The architect’s lens
Section titled “The architect’s lens”The fork itself is a decision you make once and live with — so strip the tribalism and run it through the five questions:
- Why does it exist? Because the relational model’s strong guarantees (schema, joins, ACID) are hard to keep cheap once data spreads across many machines. The NoSQL families emerged to relax those guarantees in exchange for flexibility and out-the-box horizontal scale.
- What problem does it solve? Matching the engine to how you read and write and how much correctness you need the database to enforce. It’s not a tribe — it’s an access-pattern plus consistency decision.
- What are the trade-offs? SQL buys schema enforcement, ad-hoc joins, ACID, and a declarative planner — at the price of rigidity and harder scale-out. NoSQL buys flexible schema, native partitioning, and access-pattern-shaped storage — at the price of denormalization, lost cross-record transactions, and having to know your queries up front.
- When should I avoid NoSQL? For most new applications. A single relational database is the honest default: flexible for unknown future queries, honest via constraints, and it scales further on one tuned box than people assume. Reach for NoSQL only for a specific, demonstrated access-pattern or scale problem — polyglot persistence is a destination, not a starting line.
- What breaks if I choose wrong?

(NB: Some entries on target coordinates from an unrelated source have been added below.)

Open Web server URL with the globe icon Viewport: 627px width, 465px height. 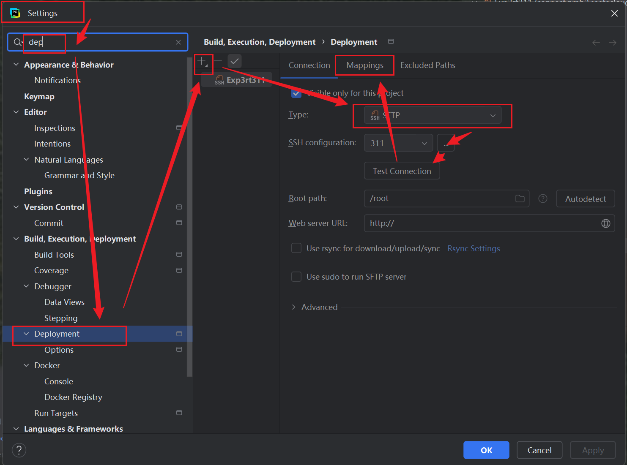click(606, 223)
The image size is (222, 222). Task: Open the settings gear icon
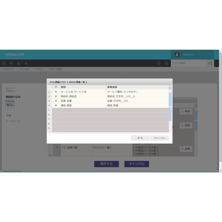pyautogui.click(x=158, y=63)
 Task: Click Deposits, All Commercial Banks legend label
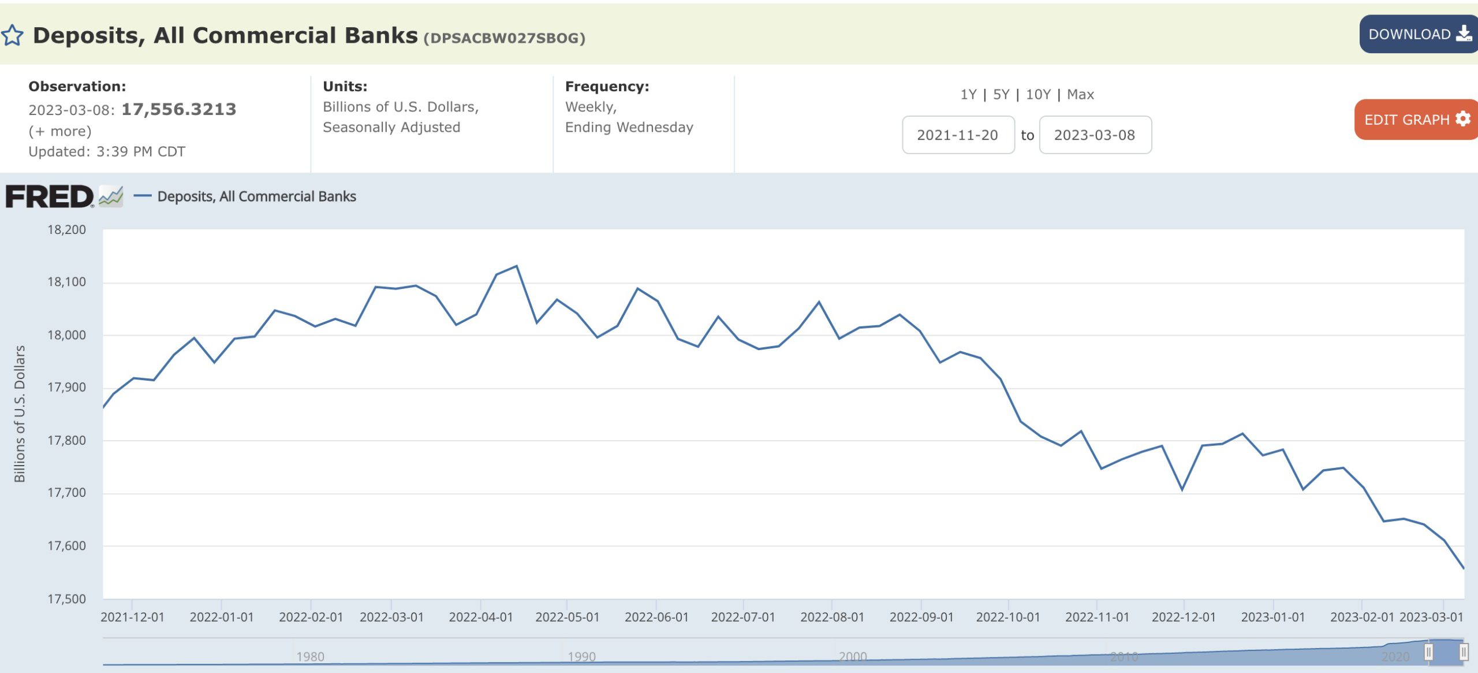coord(256,196)
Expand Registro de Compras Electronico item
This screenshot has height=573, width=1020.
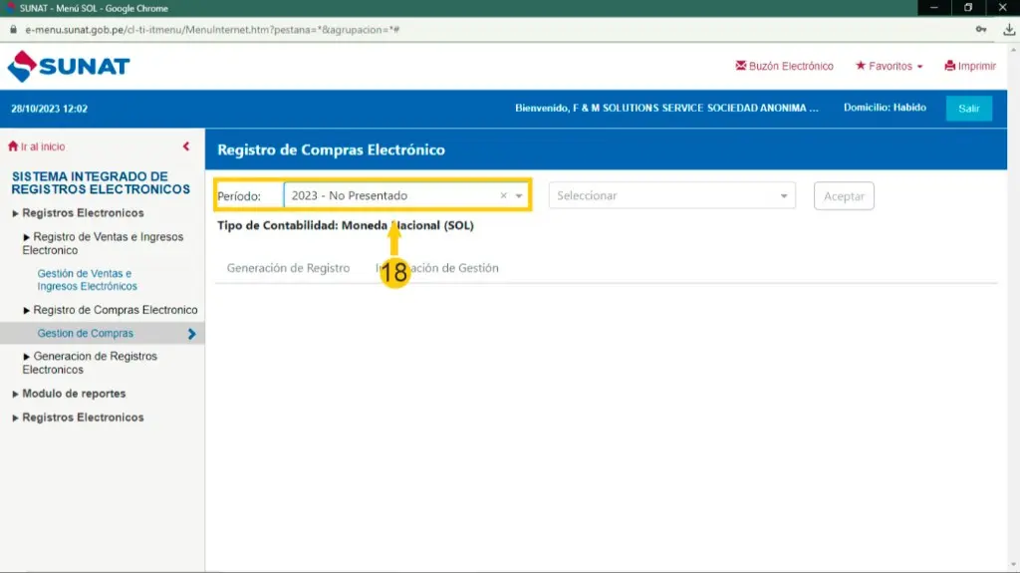point(115,310)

Pick NoSQL prematurely and you forfeit ACID and joins you later
need, and you’re locked into queries you must have known up front; pick relational for a genuine
scale-out firehose and joins plus strong transactions get prohibitively expensive across machines.
(Note the labels blur — Postgres
JSONB, Mongo ACID — so judge the specific engine, not the family.)
Check your understanding
Section titled “Check your understanding”- Name the four pillars of the relational model and the cost each one carries.
- Why is “NoSQL” a misleading category? List the four sub-types and what each is good at.
- Restate the SQL-vs-NoSQL decision as a question about access patterns and consistency.
- Explain schema-on-write vs schema-on-read. Why is “there is always a schema” true even for a schemaless database?
- Why is a single relational database often the right first choice, and what signal tells you it’s time to add or switch to NoSQL?
Show answers
- Schema (enforced shape on write — costs rigidity, hard to change on a billion-row table); joins (reassemble normalized data at read time — cost gets expensive once data is spread across machines); ACID transactions (all-or-nothing, isolated — cost is coordination/performance); declarative query language (you say what, the planner figures out how — at the cost that the classic model scales up more naturally than out).
- “NoSQL” is misleading because it lumps four quite different shapes under one negative label. The sub-types: document (nested JSON aggregates read as a unit), key-value (massive-volume simple key lookups), wide-column (rows with flexible columns, big write volume), and graph (relationship traversal as the core feature).
- Don’t ask “which technology” — ask: what are my access patterns (read whole objects by key, or slice and recombine along unpredictable dimensions, or traverse relationships?) and how much consistency do I need (must writes be strongly atomic, or is “right within a second or two” fine?). The answers point you at the engine; the label follows.
- Schema-on-write validates structure as data goes in (SQL); schema-on-read lets data in freely and imposes structure in your code when it comes out (many NoSQL). “There is always a schema” because data always has a shape your readers depend on — the only question is where it’s enforced: in the database, or in every reader.
- A single relational database is flexible enough for unknown future queries, keeps you honest with constraints, and scales further on one tuned box than people assume. The signal to add or switch: a specific access pattern or scale problem the relational model is demonstrably bad at — not a preemptive guess. Polyglot persistence is a destination, not a starting line.